The assumption behind this view is mistaken. The key to a vault full of gold has just as much value as the gold that is contained within the vault. The key to everything that has value in one’s life, from spending time with a loved one to watching the grandkids graduate from college, is as valuable as all of the things that one will lose if that life is lost.

Life has value as a means — as a tool. For must of us, life has a great deal of value indeed, and the fact that this value resides in its usefulness — the fact that it is necessary for the fulfillment of so many of our hopes and dreams — in no way diminishes its value. However, we can then ask about the value of a life when it is no longer a useful tool. If an agent is laying in a comatose state, from which she can never recover, then she will never be able to use her life to fulfill any of her hopes in dreams. As a tool, that life has no real value even to the person whose life it is.

It is also possible for a person to be in a position where death is more useful than life. Let us imagine a person in extreme pain, with a natural aversion to pain. The pain is so overpowering that the agent cannot think clearly, cannot use his life to achieve any other goal he may have. Life, then, is not realizing any state that the agent desires, and realizes only states to which the agent is adverse. In this case, death becomes a more useful tool than life.

We can also imagine a person who has spent his entire life building up a savings, and has written a will leaving it all to charity. It was his life’s dream to make sure that he left the world better off than it would have been, and this was how he wanted to do it. Now, he is laying in a hospital, unable to think or speak. Those who are preserving his life are paid out of the accounts he set up to be used for charity. In keeping this patient alive, we would be destroying his dreams. Life, here, is not a useful tool either.

Another relevant case is that of a prisoner who knows important military information that the NAZIs or some other culture of evil could use. He fears that if he is tortured, he will eventually break and reveal the information. It is a fact that torture is often effective, even on those who have a great deal to lose. If he was dead, however, then his secret would be safe. This is another case where death is a more valuable tool than life.

Moral Value of Survival

As I said above, intrinsic value does not exist. Survival is either something that we desire, or that is useful in realizing some other situation that we desire. Any statement attributing any other type of value to survival is false. Any argument that aims at saying what we should or should not do that is based on such a false premise is flawed.

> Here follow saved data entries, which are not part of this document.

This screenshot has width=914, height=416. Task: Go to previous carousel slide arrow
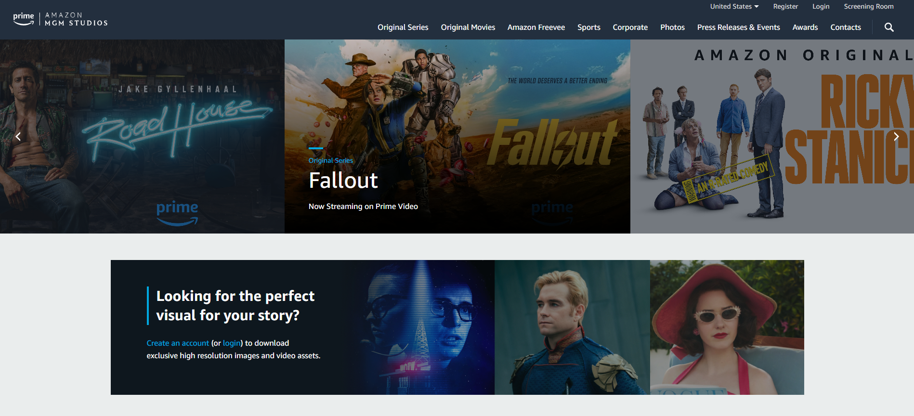18,137
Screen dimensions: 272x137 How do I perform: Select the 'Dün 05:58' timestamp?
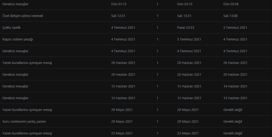click(231, 4)
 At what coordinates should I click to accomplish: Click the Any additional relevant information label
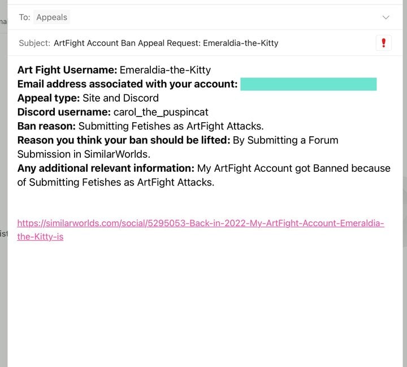pos(106,169)
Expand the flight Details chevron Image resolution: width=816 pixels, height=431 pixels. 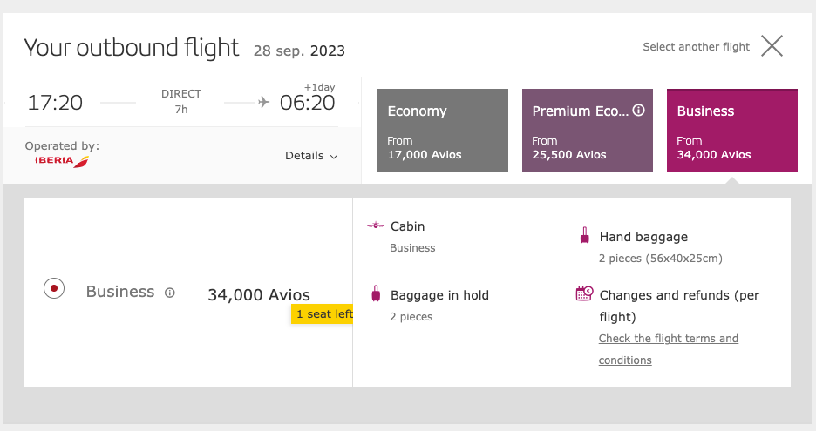pos(334,157)
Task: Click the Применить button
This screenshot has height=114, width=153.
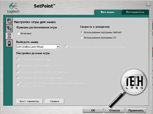Action: [136, 111]

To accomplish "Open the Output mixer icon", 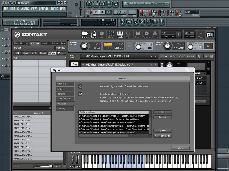I will 111,34.
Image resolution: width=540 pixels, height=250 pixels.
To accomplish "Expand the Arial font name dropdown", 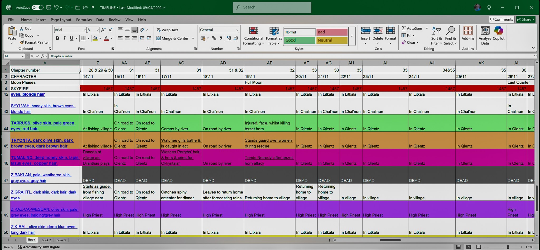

The exceptional instrumental value of survival argues for promoting a very strong aversion to anything that threatens that survival. To the degree that others in society are adverse to doing things that threaten our survival, to that degree we are likely to continue to enjoy the benefits for which survival is necessary. So, we should be using the social tools at our disposal to promote a particularly strong aversion to killing.

Our aversion to killing should probably be so strong that we are even adverse to killing murderers. There may well be a reason why societies without capital punishment also have lower murder rates — its people have such a strong aversion to killing that they will not even kill murderers, and this strong cultural aversion to killing also makes it less likely that anybody will want to commit murder.

We may have similar reason to promote an aversion to killing fetuses with respect to abortion, killing the terminally ill with respect to euthanasia, or killing animals with respect to eating meat. If we created a society with such a strong aversion to killing, then perhaps it would also be a society where fewer people were being murdered. However, statistics from countries that have lower murder rates relate this fact only to the absence of capital punishment, and not to any of these other concerns.

In short, survival has a great deal of value — that is true. However, its value is largely instrumental (because of its usefulness), which means that its value diminishes as its usefulness diminishes. To force survival on people in situations where survival is not useful to them may prolong their life, but may do so only by taking away from them that which makes life worthwhile.